To investigate the elemental composition and chemical valence states of NCS-180, X-ray photoelectron spectroscopy (XPS) analysis was conducted. The outcomes of this analysis are depicted in Fig. 4b–d. The results confirm the presence of nickel, cobalt and sulfur in NCS-180, which is consistent with the previous EDS analysis. Fig. 4b illustrates the Ni 2p orbital spectrum, revealing two distinct spin–orbit doublet peaks for NCS-180. The peaks observed at 852.63 eV and 871.78 eV are ascribed to Ni2+, whereas those at 856.27 eV and 874.27 eV are attributed to Ni3+. This finding suggests the coexistence of both Ni2+ and Ni3+ within NCS-180. Additionally, the peaks at 861.56 eV and 879.53 eV are shake-up satellite peaks of the Ni 2p orbital.23,24 Fig. 4c displays the Co 2p orbital spectrum. The peaks observed at 780.94 eV and 797.42 eV in NCS-180 are characteristic of Co3+, while those at 783.73 eV and 801.29 eV correspond to the characteristic peaks of Co2+ within NCS-180.25,26 Fig. 4d presents the S 2p orbital spectrum, where the peaks at binding energies of 162.44 eV and 164.36 eV in NCS-180 represent 2p3/2 and 2p1/2 of the metal sulfide, respectively.27,28 These results further confirm that the synthesized material is cobalt–nickel sulfide. However, the spectral peaks situated at 168.70 eV and 170.04 eV are associated with metal sulfate.29,30 This observation can be attributed to the partial oxidation of sulfur, a commonly encountered phenomenon in the synthesis process of cobalt–nickel sulfide.31–33 To further confirm the generation of sulfate ions, X-ray single crystal diffraction analysis was conducted on the precipitated single crystals obtained from the washed NCS-180 crude product solution. The results identified the crystal structure as cobalt sulfate hexahydrate (CoSO4·6H2O) (Fig. S11), indicating that sulfate radicals were indeed generated during the synthesis of NCS-180.

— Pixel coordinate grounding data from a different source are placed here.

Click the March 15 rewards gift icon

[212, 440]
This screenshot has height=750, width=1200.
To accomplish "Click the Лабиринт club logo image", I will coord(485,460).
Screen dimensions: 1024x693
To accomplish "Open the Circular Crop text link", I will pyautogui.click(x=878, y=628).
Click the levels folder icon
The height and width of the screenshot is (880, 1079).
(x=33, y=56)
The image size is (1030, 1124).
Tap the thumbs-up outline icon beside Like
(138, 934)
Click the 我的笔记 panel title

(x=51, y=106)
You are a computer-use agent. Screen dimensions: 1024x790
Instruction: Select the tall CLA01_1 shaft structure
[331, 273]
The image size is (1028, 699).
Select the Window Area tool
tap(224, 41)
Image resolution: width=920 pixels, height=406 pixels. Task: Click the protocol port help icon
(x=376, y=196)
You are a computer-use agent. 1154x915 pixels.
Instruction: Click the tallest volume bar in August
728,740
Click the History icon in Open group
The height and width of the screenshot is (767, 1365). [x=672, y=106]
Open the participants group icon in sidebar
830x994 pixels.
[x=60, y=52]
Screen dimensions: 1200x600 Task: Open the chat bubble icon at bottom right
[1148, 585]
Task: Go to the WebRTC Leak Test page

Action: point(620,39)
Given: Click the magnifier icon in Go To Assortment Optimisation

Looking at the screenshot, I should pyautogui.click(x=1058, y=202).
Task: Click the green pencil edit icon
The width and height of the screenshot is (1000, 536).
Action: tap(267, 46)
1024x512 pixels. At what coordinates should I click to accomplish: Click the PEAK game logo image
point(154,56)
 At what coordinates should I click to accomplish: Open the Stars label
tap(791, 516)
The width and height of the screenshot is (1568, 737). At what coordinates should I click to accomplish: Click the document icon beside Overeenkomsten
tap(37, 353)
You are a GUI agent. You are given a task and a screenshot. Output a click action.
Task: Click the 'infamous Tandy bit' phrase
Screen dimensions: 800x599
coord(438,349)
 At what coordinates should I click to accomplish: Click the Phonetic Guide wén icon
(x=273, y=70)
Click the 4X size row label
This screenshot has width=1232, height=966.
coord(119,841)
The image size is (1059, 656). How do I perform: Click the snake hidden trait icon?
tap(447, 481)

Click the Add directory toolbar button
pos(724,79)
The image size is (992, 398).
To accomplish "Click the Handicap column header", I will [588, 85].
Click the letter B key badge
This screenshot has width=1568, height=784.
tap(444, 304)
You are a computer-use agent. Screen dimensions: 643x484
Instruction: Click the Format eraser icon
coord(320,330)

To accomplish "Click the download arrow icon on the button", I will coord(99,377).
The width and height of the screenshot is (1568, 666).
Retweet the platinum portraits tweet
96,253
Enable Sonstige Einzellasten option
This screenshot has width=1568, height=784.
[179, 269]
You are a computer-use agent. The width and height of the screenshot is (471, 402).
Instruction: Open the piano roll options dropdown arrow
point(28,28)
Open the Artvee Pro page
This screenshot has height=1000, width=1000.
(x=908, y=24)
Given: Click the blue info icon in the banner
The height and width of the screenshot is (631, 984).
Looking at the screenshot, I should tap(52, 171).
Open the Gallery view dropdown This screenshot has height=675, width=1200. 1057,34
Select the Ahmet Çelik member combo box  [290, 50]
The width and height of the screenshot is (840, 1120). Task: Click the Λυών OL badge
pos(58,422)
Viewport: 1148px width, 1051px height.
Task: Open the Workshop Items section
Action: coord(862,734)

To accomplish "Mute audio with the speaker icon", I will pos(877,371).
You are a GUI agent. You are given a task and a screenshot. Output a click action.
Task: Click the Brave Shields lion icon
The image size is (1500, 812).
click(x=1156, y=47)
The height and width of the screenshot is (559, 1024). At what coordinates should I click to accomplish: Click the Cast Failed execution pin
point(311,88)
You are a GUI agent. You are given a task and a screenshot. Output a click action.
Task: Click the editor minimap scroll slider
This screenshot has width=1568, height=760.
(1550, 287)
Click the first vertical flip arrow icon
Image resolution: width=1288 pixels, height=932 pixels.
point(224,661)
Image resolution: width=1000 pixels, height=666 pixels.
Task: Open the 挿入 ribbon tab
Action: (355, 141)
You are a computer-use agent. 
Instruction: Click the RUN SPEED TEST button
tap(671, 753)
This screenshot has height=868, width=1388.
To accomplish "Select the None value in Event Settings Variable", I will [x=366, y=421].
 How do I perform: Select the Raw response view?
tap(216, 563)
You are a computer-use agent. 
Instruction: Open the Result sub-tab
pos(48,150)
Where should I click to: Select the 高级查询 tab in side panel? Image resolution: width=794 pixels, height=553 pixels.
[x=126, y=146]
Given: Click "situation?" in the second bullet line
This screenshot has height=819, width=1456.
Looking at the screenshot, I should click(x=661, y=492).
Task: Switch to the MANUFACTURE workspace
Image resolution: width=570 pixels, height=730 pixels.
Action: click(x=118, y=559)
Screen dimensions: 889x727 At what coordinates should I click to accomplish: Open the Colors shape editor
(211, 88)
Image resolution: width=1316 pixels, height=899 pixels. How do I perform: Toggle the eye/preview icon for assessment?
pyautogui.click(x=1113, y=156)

Additionally, the specific surface area and pore size distribution of NCS-180 were characterized through N2 adsorption/desorption experiments, with the results illustrated in Fig. 5. The N2 adsorption/desorption isotherm depicted in Fig. 5a displays a pronounced hysteresis loop, indicating the existence of mesoporous structures within NCS-180. The experimentally determined specific surface area of NCS-180 is 17.60 m2 g−1. An examination of the pore size distribution profile in Fig. 5b reveals that NCS-180 exhibits a relatively broad pore size distribution, with the most probable BJH pore diameter calculated to be 3.49 nm. Collectively, these findings indicate that NCS-180 possesses a substantial surface area, which can accommodate numerous active reaction sites, and its mesoporous architecture facilitates the provision of transport pathways for electrolyte ions.
After confirming the morphology and microstructure of the synthesized material, we proceeded to investigate its electrochemical properties. These properties were evaluated using a three-electrode system. This setup included a 1 cm2 platinum plate serving as the counter electrode, an Hg/HgO electrode functioning as the reference electrode, and 3 M KOH as the electrolyte solution. A series of electrochemical measurements were performed on the samples, including cyclic voltammetry (CV), galvanostatic charge–discharge (GCD) testing and electrochemical impedance spectroscopy (EIS).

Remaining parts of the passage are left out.